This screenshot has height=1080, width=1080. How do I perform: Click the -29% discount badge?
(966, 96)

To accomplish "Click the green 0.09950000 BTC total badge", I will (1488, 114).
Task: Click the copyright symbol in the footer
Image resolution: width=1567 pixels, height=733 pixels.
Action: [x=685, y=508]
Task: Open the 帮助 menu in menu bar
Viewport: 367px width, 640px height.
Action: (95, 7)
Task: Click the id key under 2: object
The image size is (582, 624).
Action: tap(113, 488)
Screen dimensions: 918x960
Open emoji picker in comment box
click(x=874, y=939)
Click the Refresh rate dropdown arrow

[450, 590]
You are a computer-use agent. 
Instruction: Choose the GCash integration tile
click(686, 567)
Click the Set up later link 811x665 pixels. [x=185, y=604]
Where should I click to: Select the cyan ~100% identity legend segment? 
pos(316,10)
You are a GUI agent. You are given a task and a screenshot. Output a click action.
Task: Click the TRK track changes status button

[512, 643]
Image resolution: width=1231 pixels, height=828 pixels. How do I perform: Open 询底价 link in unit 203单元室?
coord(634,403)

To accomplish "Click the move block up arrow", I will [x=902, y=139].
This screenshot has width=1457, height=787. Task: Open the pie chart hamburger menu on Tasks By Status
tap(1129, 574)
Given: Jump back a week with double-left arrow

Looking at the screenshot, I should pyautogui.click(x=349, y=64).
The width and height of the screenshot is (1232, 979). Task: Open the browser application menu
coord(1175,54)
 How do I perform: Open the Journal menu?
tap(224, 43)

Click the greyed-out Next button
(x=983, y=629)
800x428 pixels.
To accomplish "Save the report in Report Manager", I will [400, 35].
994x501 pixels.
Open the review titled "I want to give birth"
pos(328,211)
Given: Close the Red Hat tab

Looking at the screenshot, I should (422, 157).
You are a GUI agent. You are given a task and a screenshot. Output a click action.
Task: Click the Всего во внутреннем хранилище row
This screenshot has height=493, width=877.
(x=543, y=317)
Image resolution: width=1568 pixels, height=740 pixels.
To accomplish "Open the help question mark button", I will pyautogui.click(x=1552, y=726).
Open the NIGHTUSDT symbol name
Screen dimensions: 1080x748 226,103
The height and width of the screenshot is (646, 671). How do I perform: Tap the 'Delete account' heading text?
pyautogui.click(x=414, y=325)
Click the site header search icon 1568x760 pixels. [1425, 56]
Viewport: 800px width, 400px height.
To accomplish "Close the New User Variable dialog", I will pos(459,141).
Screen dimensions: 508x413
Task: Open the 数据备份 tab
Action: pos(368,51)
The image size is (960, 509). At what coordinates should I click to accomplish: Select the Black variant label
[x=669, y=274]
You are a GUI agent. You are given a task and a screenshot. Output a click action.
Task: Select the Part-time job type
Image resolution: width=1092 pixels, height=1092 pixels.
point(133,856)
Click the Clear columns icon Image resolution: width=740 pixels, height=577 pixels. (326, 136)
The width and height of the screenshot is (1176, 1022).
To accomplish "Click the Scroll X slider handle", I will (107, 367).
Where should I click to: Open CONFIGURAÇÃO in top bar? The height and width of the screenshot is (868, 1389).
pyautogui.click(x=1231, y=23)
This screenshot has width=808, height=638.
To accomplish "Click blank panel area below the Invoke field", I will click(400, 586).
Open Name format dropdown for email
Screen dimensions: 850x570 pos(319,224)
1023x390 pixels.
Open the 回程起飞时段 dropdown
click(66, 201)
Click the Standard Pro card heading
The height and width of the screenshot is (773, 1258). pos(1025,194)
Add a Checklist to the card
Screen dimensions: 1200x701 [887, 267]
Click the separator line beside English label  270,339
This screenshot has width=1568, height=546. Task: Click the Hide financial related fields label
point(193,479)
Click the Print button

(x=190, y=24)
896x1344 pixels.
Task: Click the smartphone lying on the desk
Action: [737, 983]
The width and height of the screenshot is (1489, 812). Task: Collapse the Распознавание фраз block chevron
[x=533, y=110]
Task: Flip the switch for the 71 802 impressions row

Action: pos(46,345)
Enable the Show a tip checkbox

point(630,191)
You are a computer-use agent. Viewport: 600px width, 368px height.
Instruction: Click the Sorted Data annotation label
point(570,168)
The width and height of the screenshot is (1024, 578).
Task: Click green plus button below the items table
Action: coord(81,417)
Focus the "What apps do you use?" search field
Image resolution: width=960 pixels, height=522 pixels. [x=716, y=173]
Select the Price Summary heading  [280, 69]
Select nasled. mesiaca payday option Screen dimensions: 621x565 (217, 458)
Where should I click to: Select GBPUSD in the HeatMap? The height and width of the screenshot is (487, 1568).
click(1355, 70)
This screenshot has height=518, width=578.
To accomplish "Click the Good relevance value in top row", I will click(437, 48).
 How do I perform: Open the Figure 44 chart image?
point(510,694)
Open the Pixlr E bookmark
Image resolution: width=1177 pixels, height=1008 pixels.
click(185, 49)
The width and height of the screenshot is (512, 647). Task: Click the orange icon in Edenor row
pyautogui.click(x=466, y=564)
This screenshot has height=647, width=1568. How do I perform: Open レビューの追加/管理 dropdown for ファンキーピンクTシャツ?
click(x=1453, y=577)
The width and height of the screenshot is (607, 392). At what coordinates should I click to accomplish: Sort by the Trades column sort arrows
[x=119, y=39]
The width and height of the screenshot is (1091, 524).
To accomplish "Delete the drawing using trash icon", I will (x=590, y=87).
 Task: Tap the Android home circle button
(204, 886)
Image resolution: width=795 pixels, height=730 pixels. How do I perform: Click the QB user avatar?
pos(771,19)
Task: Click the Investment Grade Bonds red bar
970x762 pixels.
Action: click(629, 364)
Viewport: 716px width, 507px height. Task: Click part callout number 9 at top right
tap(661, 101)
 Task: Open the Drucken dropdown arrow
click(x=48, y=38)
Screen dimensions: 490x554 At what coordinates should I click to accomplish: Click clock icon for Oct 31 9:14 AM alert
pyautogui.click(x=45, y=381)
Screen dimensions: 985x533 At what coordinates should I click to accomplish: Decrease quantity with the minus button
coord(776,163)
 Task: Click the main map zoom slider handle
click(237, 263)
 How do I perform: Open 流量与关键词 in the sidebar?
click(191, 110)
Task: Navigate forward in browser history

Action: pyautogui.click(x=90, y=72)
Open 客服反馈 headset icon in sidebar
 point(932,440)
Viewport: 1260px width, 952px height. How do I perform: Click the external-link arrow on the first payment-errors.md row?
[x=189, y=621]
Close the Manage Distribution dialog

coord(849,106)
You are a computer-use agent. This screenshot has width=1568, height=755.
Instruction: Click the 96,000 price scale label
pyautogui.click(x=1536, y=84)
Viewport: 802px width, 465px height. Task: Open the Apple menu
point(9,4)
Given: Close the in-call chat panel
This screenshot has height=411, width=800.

----------

What you will do.
Please report every line among the entries that includes "panel".

Finished task.
To accomplish "Click blank panel area below the Invoke field", I will click(400, 586).
Given: Close the in-call chat panel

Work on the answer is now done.